Biggest strength in 2016: The biggest strength of the Tigers last year was basically the way they competed in the first four games of the season, pummeling Lehigh, Lafayette, Columbia and Colgate by a combined score of 146-58. Granted, they faced the Patriot League champion Raiders before they fully got things together, but they dominated that game, jumping out to a double-digit lead and never looking back.

Biggest Challenge In 2016: After their win over Colgate, Princeton closed their season by dropping five of their next six games, all Ivy League contests. Though the Tigers were seriously hampered by injuries, three of the losses came in excruciating fashion – one to Penn on a blocked kick in overtime, and another on a heroic touchdown drive by Brown. Even depleted, Princeton had a chance to come away with victories, so the key to Princeton’s 2016 season has to be to learn how to finish what they start.
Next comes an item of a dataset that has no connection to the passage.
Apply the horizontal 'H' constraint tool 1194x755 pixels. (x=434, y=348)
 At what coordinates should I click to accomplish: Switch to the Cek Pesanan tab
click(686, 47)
Biggest Departures: WR Seth DeValve, who was drafted in the fourth round by the Cleveland Browns this spring, was a key member of Princeton’s passing attack when healthy. As a possession receiver who finished 10th all time in total receptions, he was seriously missed when he was hurt, and he’ll be missed now that he’s graduated.

CB Anthony Gaffney was a honorable mention all-Ivy League defensive back last season who was not tested very often. He leaves this season, too.

Players To Watch: After RB DiAndre Atwater would be lost for the season, RB Joe Rhatigan stepped in nicely and firmly took over the starting running back role. Averaging more than 5.0 yards per carry, he could really take the pressure off of QB Chad Kanoff if he can emerge as a first team all-Ivy caliber running back.

Biggest Game: vs. Brown, 10/15/2016. It’s where everything started to go south for the Tigers last season – a heartbreaking 38-31 loss where, after Princeton tied the game at 31, Brown drove for the winning touchdown with under a minute to play. This year Princeton will be hosting Brown at Powers Field, and it’s unlikely, to say the least, that any Tiger taking the field in this game will have forgotten that disappointment.

Rose-Colored Glasses Say: “We have the returning quarterback. We have a running back that has a chance to become a star. We have Bob Surace’s bag of tricks. We also have a defense with a surprising amount of starters returning from last season. Last season’s injury-marred second half of the season was an aberration; with a healthy group, and this number of returning starters – we can contend for an Ivy League championship. Remember, three more touchdowns last season, and we’re 8-2 and hungry for 10-0 this season.”

Glass Half Empty Says: “Sure, we had some injuries, but you don’t just lose guys like Atwater, DeValve and Gaffney and expect a seamless transition. And was last year’s second-half swoon really an aberration, or a sign that the Tigers are falling back to the pack? I keep going back to that Brown game, where the Tigers fell behind early and couldn’t battle all the way back. It’s not the first time this has happened.”

Princeton In Two Sentences: If Princeton can steer clear of injuries and learn how to win some close games, there’s every reason to believe that the Tigers can compete for the Ivy League title. With significant continuity returning, could this be the year they buck the trend?